§ **The records**:
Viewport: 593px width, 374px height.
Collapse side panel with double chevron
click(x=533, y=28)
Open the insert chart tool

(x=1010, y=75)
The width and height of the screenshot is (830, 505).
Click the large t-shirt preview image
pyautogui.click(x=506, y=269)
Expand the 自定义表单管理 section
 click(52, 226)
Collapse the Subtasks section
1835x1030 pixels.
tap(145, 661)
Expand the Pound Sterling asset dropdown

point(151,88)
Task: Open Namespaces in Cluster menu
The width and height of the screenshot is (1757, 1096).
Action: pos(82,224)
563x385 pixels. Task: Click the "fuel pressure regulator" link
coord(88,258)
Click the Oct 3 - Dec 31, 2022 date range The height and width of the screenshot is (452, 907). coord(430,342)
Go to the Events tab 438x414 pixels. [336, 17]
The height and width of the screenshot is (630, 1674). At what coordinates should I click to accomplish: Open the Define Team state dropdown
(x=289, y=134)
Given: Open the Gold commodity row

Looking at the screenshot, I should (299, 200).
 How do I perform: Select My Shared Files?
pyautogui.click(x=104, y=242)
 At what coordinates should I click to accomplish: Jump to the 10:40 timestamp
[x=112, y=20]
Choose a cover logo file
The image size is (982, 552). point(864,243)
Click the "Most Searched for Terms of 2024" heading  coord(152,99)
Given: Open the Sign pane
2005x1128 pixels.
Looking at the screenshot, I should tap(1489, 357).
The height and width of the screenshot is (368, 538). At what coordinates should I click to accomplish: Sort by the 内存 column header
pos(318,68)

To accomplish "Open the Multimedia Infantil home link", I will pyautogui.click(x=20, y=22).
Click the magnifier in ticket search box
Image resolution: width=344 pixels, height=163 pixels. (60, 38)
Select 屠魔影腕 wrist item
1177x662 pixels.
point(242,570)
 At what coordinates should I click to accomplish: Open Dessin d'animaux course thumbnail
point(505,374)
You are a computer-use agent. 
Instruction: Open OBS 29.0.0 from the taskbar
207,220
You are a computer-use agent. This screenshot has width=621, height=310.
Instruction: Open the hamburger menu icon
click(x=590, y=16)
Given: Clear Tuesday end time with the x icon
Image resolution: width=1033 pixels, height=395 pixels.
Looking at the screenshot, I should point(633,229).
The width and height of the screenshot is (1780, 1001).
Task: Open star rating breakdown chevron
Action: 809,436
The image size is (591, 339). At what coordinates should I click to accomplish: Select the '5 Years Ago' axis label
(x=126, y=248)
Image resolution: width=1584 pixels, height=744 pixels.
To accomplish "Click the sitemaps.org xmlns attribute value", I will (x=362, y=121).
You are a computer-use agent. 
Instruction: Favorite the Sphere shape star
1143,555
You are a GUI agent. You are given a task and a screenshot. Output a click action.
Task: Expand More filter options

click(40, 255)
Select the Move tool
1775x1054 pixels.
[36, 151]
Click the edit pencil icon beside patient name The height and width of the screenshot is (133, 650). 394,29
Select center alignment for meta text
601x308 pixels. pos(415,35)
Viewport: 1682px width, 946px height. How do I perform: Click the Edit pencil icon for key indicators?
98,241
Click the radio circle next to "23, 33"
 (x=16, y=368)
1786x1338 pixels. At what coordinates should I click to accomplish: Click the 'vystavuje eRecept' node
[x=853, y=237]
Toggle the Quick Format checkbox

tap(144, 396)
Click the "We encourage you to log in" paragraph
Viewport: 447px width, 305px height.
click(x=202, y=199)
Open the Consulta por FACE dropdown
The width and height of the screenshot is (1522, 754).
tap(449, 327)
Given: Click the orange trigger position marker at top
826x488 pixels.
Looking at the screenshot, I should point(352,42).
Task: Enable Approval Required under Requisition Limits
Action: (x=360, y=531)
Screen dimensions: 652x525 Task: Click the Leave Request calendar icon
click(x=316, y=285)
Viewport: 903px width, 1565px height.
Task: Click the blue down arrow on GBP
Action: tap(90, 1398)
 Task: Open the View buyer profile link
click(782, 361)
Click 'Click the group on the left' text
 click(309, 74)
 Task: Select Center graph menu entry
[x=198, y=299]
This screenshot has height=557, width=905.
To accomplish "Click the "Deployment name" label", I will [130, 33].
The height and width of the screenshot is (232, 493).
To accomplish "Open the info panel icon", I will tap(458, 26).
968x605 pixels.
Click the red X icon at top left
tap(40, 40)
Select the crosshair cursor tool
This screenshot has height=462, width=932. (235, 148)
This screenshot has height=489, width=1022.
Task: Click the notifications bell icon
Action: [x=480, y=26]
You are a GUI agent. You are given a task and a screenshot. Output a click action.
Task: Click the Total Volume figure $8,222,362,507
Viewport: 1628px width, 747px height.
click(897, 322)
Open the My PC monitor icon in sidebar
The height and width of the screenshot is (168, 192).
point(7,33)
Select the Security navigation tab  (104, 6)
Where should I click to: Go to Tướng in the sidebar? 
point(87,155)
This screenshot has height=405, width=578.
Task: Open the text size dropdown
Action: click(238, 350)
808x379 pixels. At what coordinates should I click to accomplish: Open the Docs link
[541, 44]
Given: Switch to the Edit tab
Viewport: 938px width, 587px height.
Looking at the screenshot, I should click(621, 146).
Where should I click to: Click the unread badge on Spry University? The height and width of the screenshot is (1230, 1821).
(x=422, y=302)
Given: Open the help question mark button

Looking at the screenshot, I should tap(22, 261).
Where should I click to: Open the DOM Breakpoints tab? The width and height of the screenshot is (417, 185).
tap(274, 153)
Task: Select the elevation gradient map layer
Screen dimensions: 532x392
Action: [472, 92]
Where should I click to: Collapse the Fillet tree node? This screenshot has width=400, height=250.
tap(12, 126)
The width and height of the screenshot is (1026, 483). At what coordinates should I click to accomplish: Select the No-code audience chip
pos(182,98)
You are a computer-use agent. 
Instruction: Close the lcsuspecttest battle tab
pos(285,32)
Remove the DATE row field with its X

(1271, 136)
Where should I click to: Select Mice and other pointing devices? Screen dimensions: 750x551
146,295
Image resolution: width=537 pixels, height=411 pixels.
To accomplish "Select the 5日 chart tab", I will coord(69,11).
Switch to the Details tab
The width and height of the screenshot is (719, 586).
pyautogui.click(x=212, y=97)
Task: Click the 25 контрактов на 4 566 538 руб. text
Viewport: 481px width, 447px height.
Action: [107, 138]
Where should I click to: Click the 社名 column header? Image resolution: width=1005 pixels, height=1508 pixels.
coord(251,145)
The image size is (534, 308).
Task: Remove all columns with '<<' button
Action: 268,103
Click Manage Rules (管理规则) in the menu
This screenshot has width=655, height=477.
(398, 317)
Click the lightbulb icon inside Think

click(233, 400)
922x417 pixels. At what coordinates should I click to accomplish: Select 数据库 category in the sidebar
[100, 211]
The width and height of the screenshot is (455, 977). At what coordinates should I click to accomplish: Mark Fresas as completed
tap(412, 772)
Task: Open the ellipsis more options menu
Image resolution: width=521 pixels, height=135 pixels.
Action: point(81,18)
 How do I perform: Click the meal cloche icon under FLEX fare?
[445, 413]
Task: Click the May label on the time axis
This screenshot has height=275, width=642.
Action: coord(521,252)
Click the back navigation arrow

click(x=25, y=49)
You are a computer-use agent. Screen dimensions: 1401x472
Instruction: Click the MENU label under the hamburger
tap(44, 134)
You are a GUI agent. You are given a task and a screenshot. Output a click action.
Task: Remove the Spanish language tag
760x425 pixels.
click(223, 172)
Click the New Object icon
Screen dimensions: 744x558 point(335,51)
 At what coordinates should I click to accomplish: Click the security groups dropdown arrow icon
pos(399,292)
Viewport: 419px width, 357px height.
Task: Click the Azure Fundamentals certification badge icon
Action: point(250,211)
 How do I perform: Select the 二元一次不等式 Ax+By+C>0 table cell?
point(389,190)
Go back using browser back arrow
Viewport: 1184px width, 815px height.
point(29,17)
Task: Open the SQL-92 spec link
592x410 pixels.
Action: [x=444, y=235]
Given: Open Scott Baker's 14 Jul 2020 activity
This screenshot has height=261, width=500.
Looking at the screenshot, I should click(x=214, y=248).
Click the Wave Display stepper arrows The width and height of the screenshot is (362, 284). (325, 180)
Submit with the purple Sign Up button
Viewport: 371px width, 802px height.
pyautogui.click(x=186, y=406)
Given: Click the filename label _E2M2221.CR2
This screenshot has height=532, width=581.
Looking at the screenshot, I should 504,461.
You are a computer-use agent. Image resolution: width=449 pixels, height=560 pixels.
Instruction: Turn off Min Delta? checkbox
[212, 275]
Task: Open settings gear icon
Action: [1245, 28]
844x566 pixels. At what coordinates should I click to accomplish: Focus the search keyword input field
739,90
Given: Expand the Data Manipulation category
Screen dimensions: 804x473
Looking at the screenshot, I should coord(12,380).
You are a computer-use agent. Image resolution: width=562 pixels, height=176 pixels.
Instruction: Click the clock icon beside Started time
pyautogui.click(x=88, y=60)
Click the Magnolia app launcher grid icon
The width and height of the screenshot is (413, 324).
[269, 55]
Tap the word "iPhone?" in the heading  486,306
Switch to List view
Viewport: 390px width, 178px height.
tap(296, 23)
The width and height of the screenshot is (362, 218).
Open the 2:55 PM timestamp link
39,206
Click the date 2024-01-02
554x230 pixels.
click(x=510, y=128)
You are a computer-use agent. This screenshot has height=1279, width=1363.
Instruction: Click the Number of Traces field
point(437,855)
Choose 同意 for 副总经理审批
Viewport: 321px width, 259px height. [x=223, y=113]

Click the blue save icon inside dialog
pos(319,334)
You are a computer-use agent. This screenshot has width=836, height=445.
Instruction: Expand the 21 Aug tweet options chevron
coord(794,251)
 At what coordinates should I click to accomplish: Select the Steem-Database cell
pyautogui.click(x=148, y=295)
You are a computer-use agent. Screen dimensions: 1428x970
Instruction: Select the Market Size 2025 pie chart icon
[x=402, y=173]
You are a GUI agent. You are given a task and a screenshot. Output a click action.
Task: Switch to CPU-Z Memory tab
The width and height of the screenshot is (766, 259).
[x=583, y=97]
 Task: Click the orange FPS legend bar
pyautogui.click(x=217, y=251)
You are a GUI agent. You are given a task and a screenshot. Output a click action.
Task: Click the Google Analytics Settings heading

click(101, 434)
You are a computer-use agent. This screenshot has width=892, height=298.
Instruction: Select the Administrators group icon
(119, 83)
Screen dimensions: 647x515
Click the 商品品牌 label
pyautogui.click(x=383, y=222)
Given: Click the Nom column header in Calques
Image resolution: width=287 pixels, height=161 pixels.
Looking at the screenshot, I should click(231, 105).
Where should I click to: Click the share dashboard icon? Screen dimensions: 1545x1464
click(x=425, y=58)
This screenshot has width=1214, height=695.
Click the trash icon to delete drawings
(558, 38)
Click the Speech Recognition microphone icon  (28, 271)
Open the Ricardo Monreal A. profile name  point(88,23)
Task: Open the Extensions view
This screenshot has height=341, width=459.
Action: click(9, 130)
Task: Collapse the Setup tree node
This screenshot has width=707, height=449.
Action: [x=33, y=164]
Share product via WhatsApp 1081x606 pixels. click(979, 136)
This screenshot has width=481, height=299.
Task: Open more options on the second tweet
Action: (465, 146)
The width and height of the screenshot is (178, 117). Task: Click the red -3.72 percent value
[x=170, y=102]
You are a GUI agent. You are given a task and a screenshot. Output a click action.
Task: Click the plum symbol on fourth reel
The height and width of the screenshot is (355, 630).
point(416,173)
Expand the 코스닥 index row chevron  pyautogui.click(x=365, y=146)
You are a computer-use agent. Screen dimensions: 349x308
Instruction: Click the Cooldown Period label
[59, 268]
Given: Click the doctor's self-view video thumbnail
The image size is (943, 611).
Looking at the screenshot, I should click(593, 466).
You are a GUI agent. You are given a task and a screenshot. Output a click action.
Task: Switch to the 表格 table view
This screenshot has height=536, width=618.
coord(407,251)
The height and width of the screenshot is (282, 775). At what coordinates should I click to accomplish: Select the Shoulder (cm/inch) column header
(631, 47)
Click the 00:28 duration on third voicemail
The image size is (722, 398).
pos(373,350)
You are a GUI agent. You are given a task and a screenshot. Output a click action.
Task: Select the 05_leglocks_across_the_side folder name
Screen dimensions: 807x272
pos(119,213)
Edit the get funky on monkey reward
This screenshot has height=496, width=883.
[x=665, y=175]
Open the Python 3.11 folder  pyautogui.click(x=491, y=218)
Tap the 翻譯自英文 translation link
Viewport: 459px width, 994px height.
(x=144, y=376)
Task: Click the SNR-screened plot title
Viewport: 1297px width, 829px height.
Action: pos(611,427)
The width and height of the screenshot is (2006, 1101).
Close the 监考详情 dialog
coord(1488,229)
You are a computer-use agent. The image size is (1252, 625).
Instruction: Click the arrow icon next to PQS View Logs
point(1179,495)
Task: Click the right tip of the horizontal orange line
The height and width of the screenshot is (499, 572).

§ **Task instructions**: Report each line in the rows above that contains the word "beside". Treat uppercase and lowercase as different.

§ **Response below**:
Click the edit pencil icon beside patient name The height and width of the screenshot is (133, 650). 394,29
Instruction: Click the clock icon beside Started time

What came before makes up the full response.